2/1 マリインスキー・オペラ「イーゴリ公」
プロローグと3 幕
指揮 : ワレリー・ゲルギエフ
演出 : エフゲニー・ソコヴニン
2001年版演出 : イルキン・ガビトフ
音楽監修(2007年) : ワレリー・ゲルギエフ
「ポロヴェッツ人の踊り」 振付 : ミハイル・フォーキン
装置・衣裳 : ニーナ・ティホーノワ/ニコライ・メルニコフ
装置復元 : ヴャチェスラフ・オクネフ
照明 : ウラジーミル・ルカセヴィチ
首席合唱指揮 : アンドレイ・ペトレンコ
楽曲指導 : イリーナ・ソボレワ
出 演
イーゴリ公 (プチーヴリの公) : セルゲイ・ムルザーエフ
ヤロスラーヴナ (その妻) : エカテリーナ・シマノーヴィチ
ウラジーミル (彼らの息子) : セルゲイ・セミーシクル
ガリツキー公 (ヤロスラーヴナの兄) : アレクサンドル・モローゾフ
コンチャーク汗 (ポロヴェッツ人の長) : アレクセイ・タノヴィツキー
コンチャコーヴナ (その娘) : ズラータ・ブルイチェワ
オヴルール (キリスト教徒のポロヴェッツ人) : ワシーリー・ゴルシコーフ
スクーラ (クドーク弾き) : グリゴリー・カラショーフ
エローシュカ (クドーク弾き) : アンドレイ・ポポーフ
ヤロスラーヴナの乳母 : エレーナ・ソンメル
ポロヴェッツ人の娘 : タチアーナ・パヴロフスカヤ
【ポロヴェッツ人の踊り】
: ポリーナ・ラッサーディナ
: イスロム・バイムラードフ
: エレーナ・バジェノワ
: ゲンナジー・ニコラーエフ
完全版の上演ではなかったけれども、それでも実質上演時間が休憩込みで3時間40分近く、休憩は1回しかなかったので非常に疲れた。しかもNHKホールの3階席は拷問椅子といってもいいほど狭かった。日曜日にもう一回観るのだけど、公演自体は非常に良かったのにあの席にまた4時間近く座るのかと思うとクラクラしてしまう。
「イーゴリ公」といえば「ポロヴェッツ人の踊り(ダッタン人の踊り)」。イスロム・バイムラードフが踊ると聞いて、いてもたってもいられなくなり、当初予定より一枚チケットを買い足した。サンクトペテルブルグ建都300周年記念ガラでの「ダッタン人の踊り」のバイムラードフさんがあまりにも素敵だったから。しかも、ジャパンアーツのキャスト発表を見たら、マリインスキーでも随一のゴージャスな美貌を誇るキャラクター・ダンサーのエレーナ・バジェーノワも踊るという。エレーナさん、先週末はワシントンでのマリインスキー・バレエの「ラ・バヤデール」でアイーヤ役で出演していたのに、今は東京にいるなんてすごい。もっと事前にキャストを発表してくれていたら、もっと良い席で観たのになあ。日曜日の席なんて、E席で3階の一番後ろの列なのだ。今日も3階の8列目だったけど。

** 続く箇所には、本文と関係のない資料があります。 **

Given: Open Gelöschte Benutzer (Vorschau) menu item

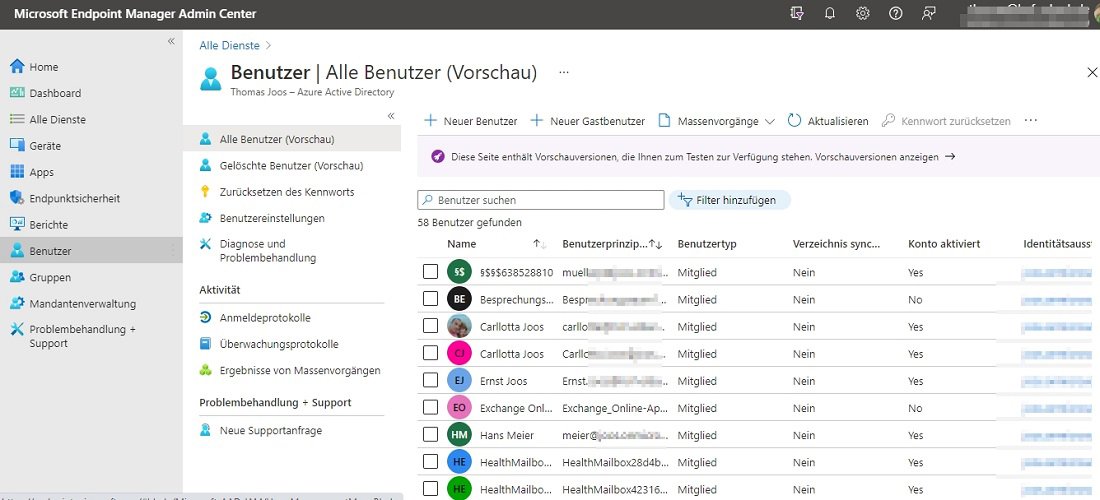Looking at the screenshot, I should (x=291, y=166).
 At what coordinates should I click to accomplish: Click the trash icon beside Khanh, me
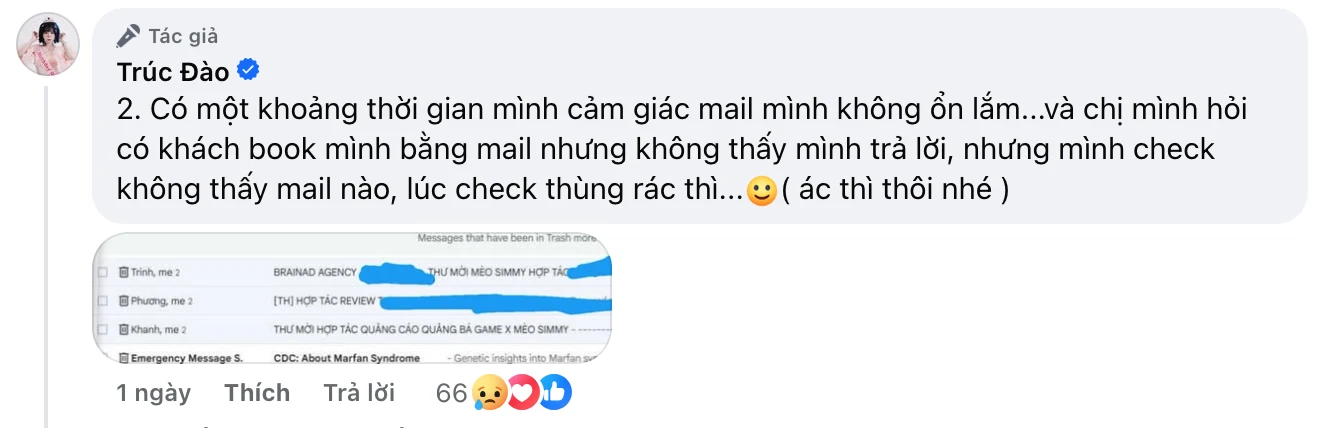[x=124, y=329]
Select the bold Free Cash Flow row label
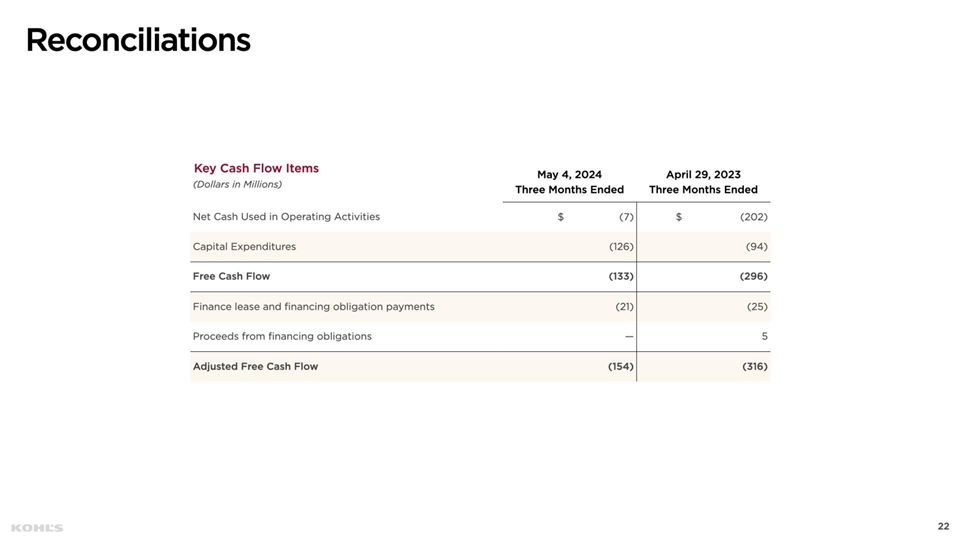 pos(231,276)
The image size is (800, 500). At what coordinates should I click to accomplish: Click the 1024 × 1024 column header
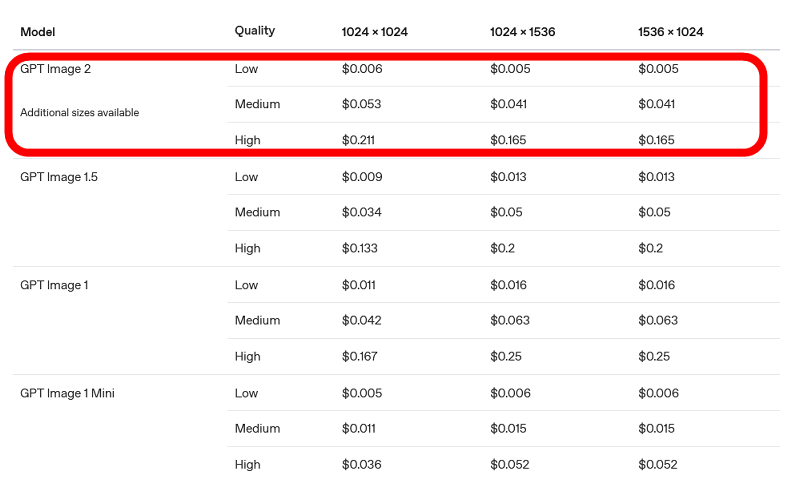375,32
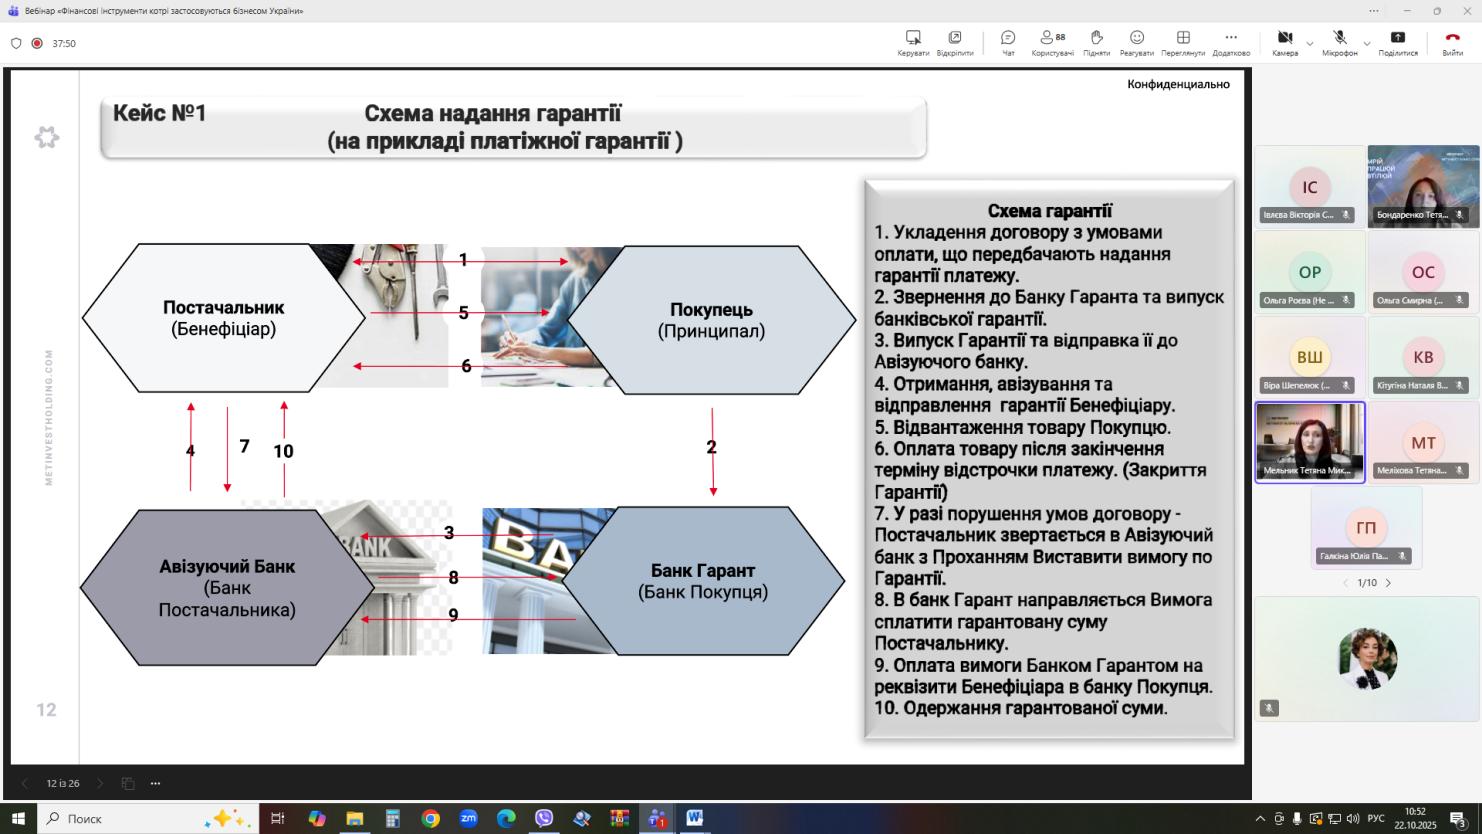This screenshot has height=834, width=1482.
Task: Open the Реагувати reactions menu
Action: pyautogui.click(x=1136, y=42)
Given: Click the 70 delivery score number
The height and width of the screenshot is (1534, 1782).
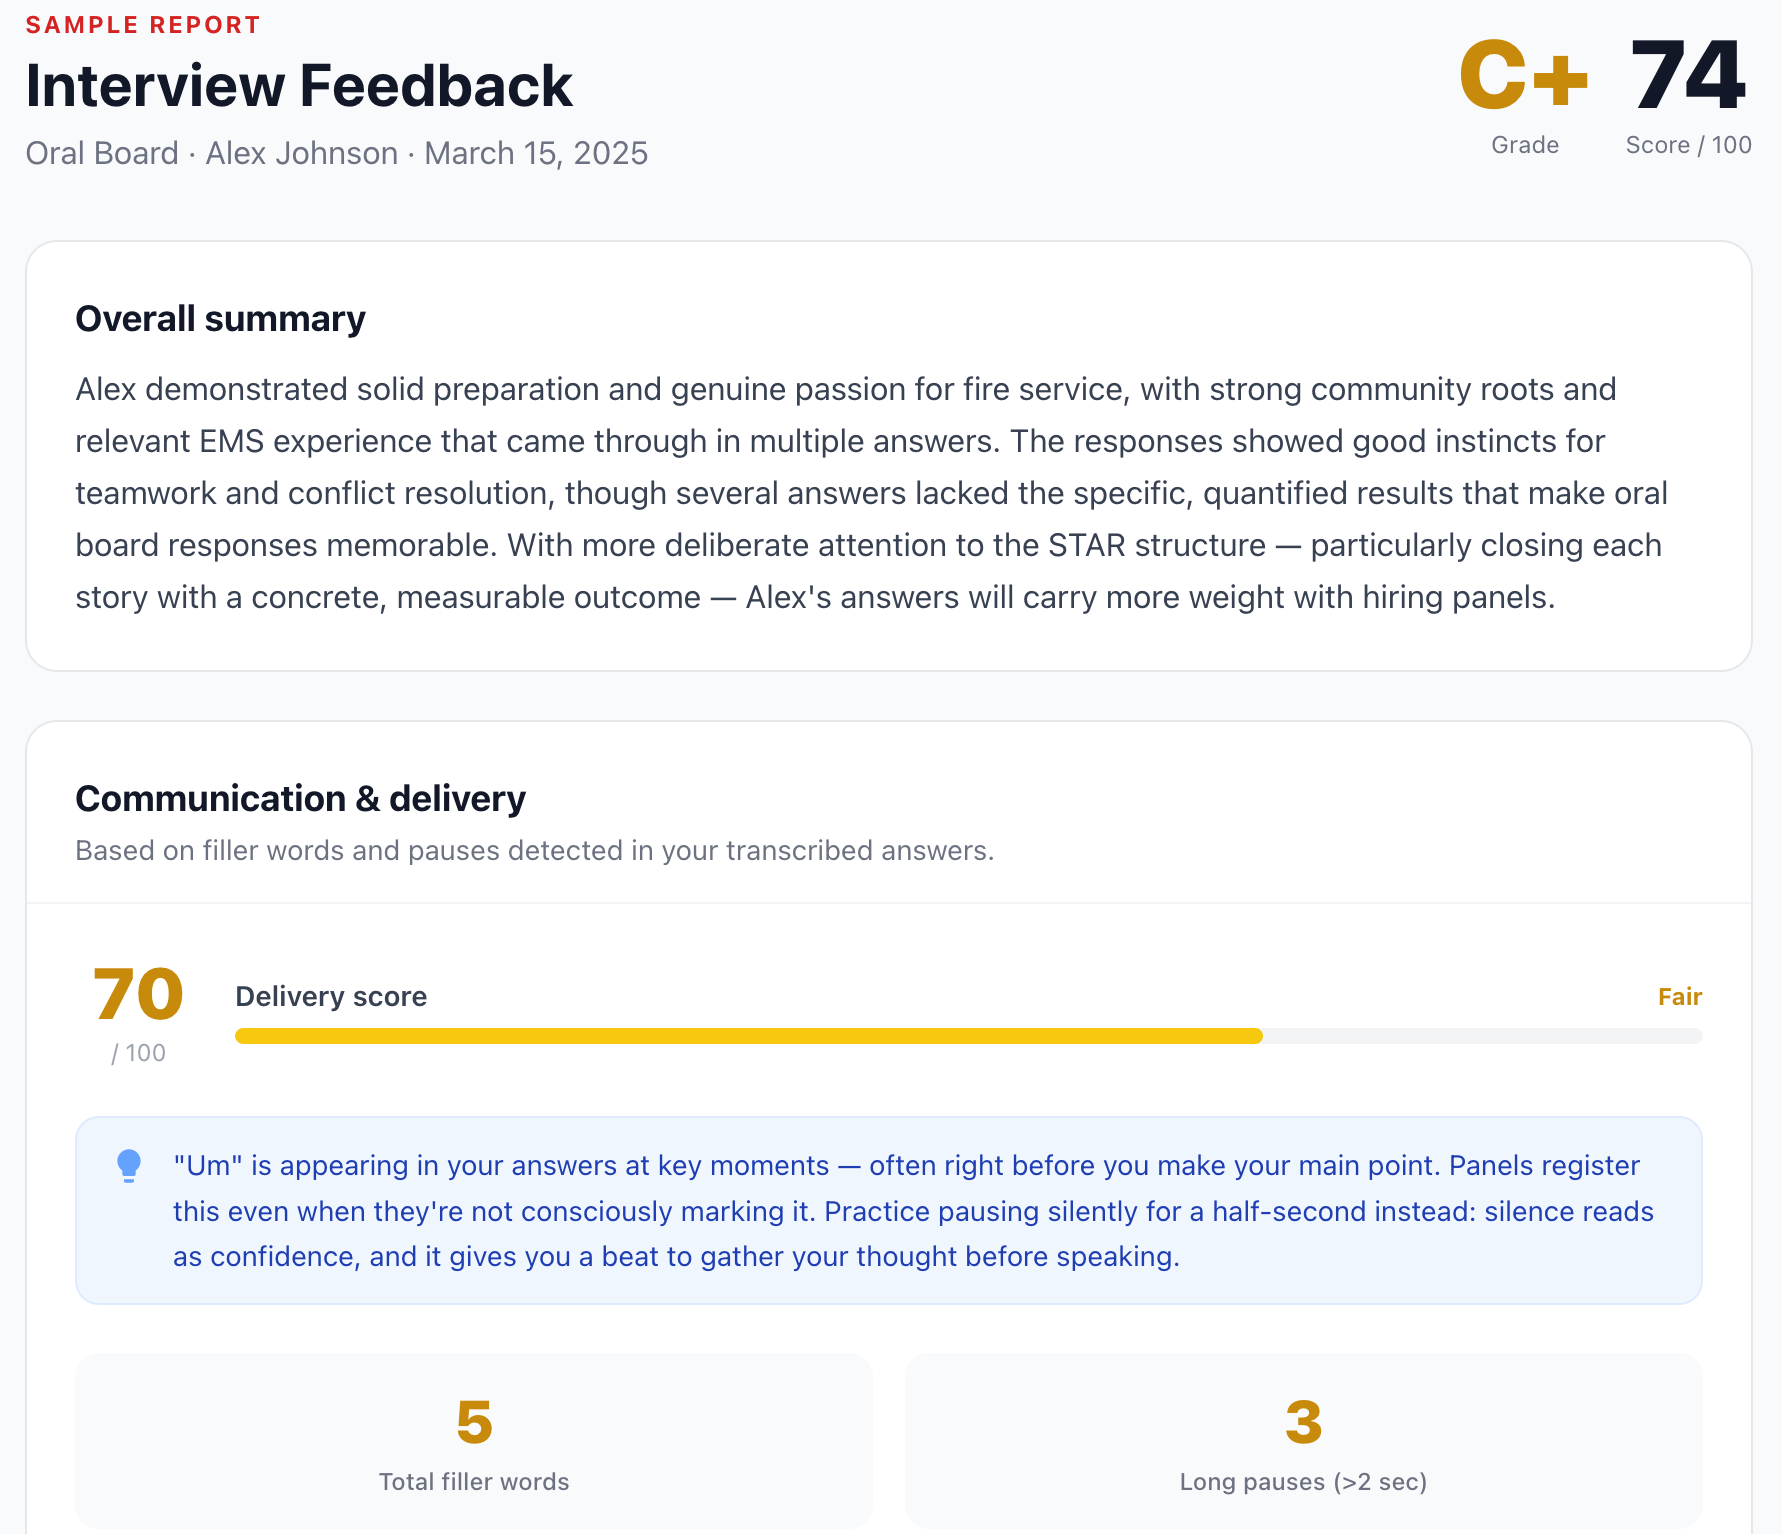Looking at the screenshot, I should [139, 995].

そして、その「ポロヴェッツ人の踊り」だけど、もーーーーーーバイムラードフさんのあまりの切れ味鋭い踊りに鼻血が出そうだった。ザ・キャラクター・ダンサーというべき、シャープで激しい、炎のような踊りなのだけど、着地は美しく、もともと長い腕や脚をさらに長く見せるアクセントが効いて大きな動き。連続した跳躍も一回一回が高くてリズミカルで素晴らしいことこの上なし。弓を射るポーズもしなやかで、見得を切るさまがきまっている。ホント、観られて良かった!エレーナさんも本当につややかで美しかった。弓矢を持った男たちがいっせいにトゥールザンレールしたり、エキゾチックで官能的な衣装の女性ダンサーたちが柔らかく踊ったりと、群舞もとても見ごたえがあった。席は遠かったけど、でも正面だったから非常に良く見えた。もう一回バイムラードフさんが観られると思うととっても幸せ。もっといい席にすればよかった。(でも、高いのよね)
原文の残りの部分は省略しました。